** WHAT THE TASK ASKS **
Working from the records below, return word for word the line that contains "You are a computer-use" and each line after it, ending with the last. Skip all pictures.

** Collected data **
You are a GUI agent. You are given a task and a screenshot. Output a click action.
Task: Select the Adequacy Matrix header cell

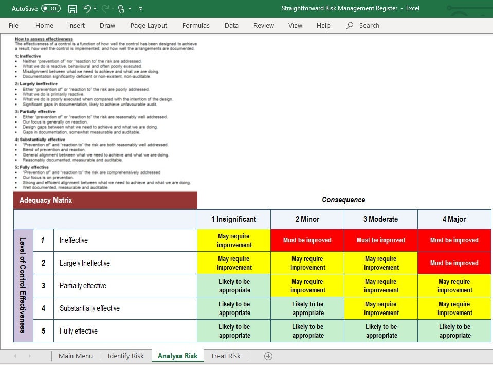pos(105,200)
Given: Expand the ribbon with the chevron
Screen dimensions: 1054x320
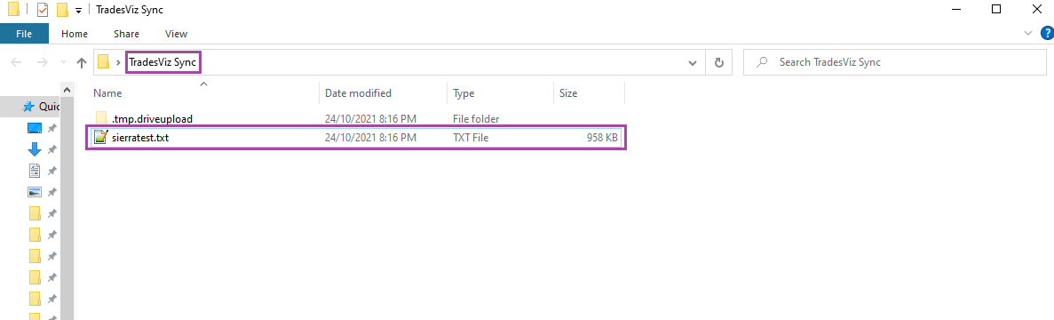Looking at the screenshot, I should coord(1027,33).
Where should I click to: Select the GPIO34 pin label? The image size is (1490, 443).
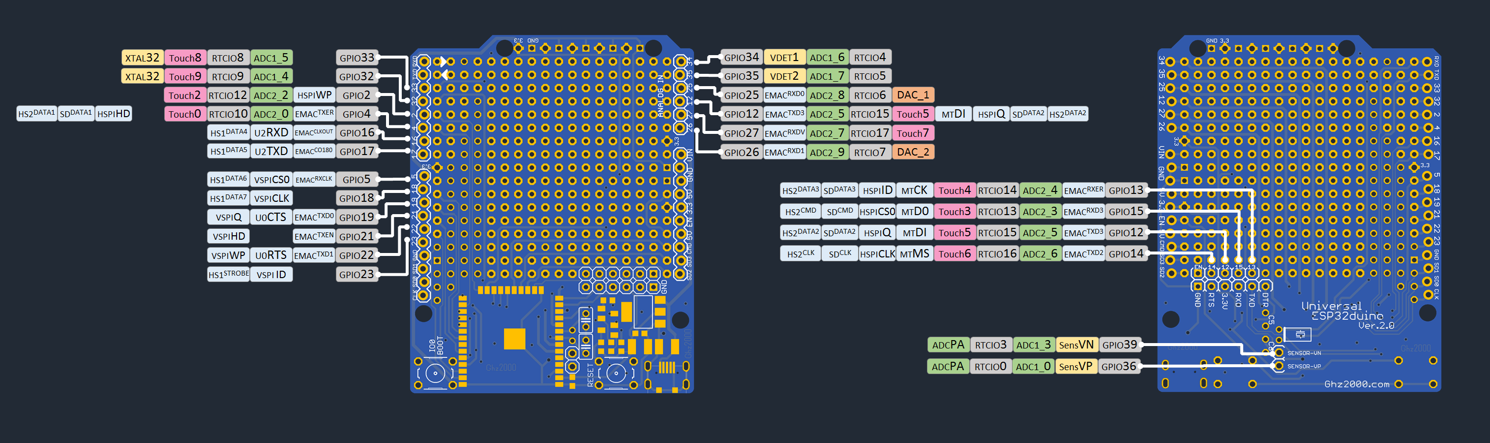click(x=741, y=57)
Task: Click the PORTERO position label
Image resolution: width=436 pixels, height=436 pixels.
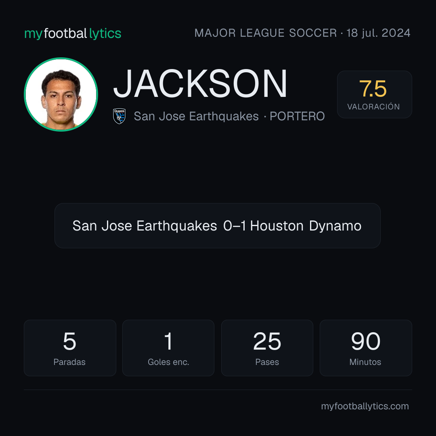Action: tap(297, 116)
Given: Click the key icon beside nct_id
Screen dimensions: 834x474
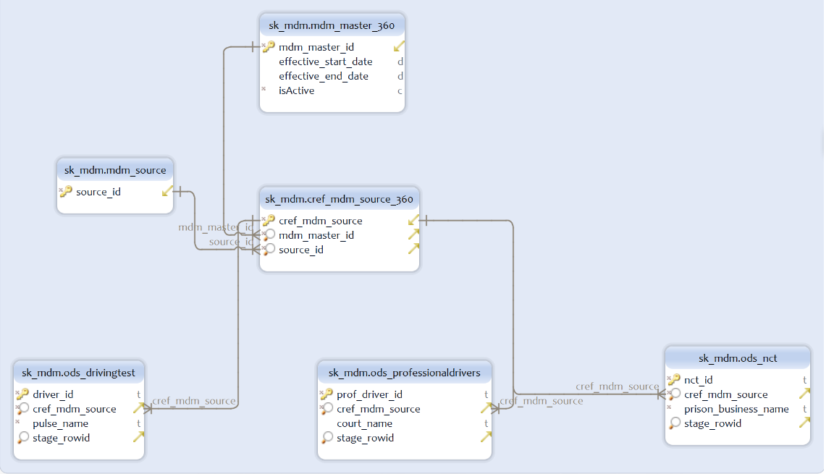Looking at the screenshot, I should pos(674,379).
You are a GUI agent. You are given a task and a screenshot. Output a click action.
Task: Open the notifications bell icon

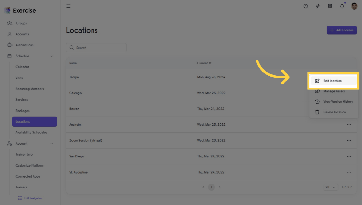tap(342, 6)
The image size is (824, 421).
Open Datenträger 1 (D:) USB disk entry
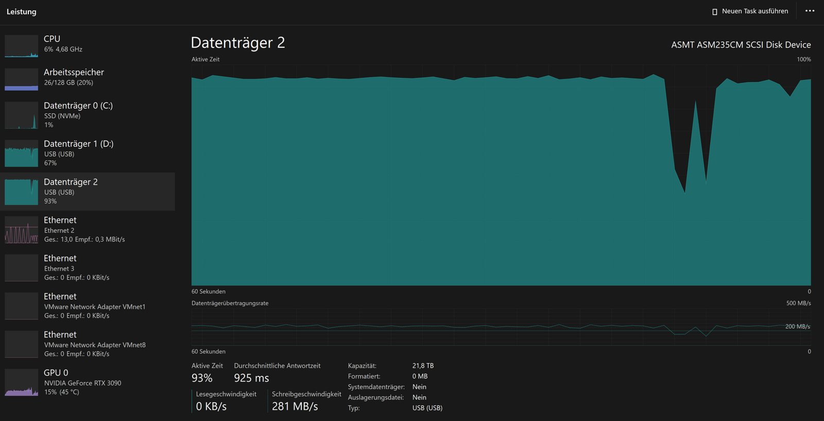[88, 153]

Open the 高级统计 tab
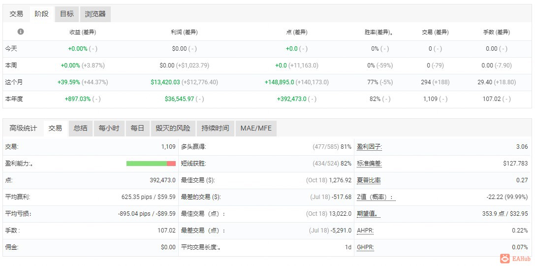(23, 128)
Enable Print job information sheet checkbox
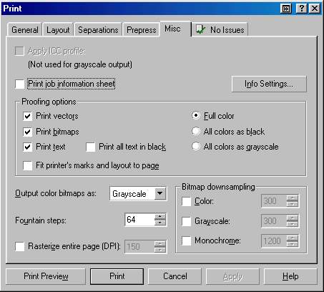 click(x=19, y=84)
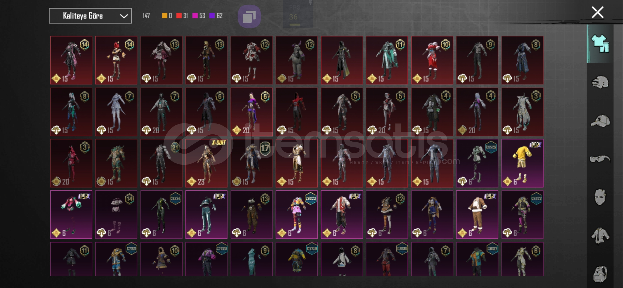Viewport: 623px width, 288px height.
Task: Open the outfits category shirt icon
Action: click(600, 44)
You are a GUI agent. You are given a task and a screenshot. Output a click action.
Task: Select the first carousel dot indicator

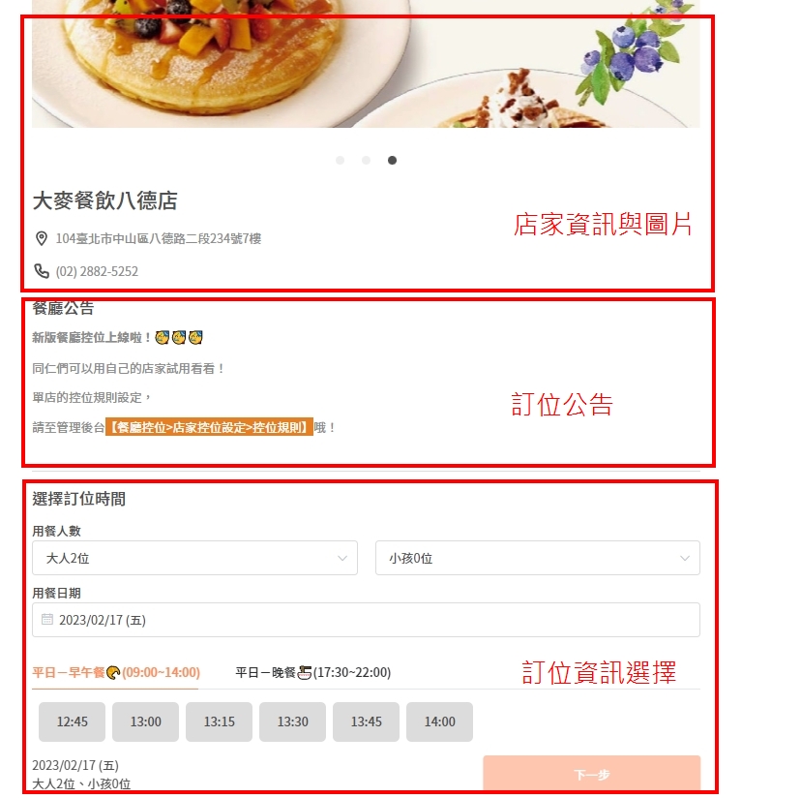point(341,161)
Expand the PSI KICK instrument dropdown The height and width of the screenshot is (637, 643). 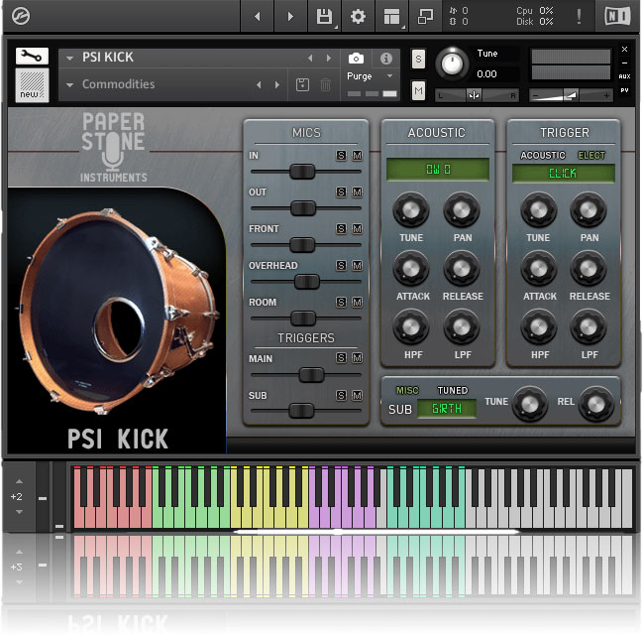click(x=70, y=59)
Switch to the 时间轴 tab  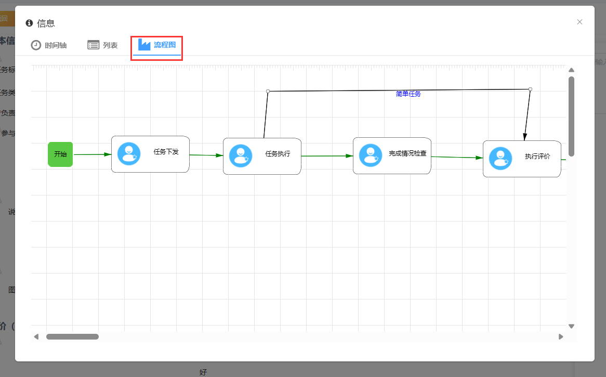point(56,45)
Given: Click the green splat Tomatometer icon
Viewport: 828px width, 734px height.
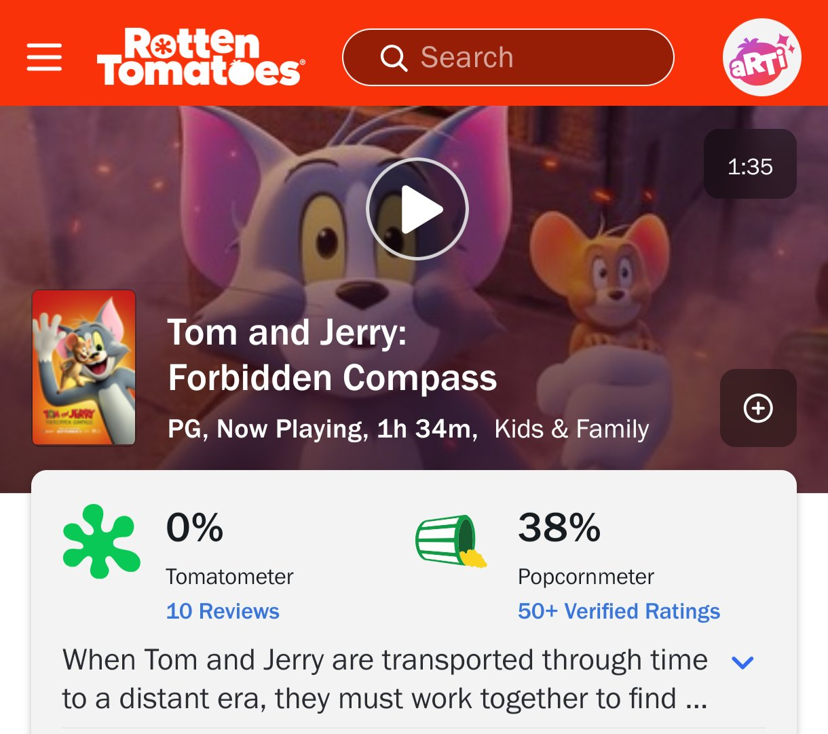Looking at the screenshot, I should 102,541.
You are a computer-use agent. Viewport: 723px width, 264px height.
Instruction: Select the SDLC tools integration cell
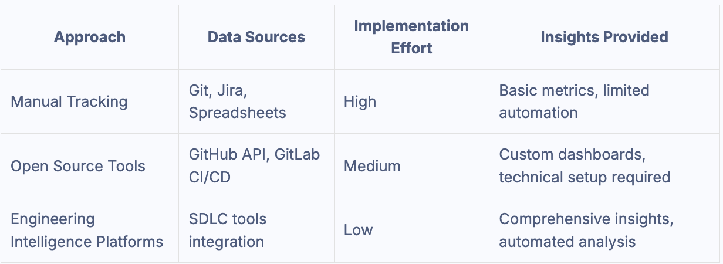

** TASK SOLUTION **
You are a computer-use agent. Viewport: 723px width, 264px height.
Instruction: Select the SDLC tools integration cell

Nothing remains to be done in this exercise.